Material provided Block Start

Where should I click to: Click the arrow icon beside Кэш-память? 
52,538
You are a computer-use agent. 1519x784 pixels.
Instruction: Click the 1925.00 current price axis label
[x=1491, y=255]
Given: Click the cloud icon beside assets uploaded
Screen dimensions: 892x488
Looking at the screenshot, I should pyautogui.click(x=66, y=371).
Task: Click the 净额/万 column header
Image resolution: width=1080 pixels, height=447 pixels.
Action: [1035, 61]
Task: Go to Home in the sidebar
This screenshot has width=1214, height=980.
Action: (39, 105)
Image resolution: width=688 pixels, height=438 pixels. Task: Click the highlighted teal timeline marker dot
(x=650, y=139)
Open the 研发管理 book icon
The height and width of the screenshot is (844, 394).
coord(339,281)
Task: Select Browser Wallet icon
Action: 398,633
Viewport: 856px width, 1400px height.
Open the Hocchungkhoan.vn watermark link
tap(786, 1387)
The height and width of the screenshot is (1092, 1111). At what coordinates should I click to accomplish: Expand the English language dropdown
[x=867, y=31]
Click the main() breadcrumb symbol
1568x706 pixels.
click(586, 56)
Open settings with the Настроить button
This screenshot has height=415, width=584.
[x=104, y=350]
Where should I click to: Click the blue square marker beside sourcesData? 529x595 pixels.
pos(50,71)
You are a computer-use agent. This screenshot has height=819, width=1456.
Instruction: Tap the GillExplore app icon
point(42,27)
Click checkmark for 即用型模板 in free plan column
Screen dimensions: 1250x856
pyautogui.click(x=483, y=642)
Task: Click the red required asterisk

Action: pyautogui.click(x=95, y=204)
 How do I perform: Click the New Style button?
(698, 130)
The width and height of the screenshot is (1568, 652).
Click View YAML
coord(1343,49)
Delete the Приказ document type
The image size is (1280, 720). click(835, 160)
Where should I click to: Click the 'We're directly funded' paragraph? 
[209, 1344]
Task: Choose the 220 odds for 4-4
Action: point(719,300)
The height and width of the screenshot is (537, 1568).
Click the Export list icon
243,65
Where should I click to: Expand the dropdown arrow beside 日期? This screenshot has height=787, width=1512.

Material provided Block End

- Exercise prompt
Using the entries above, give the number of lines that include "agent", with no added words.

- Exercise answer
2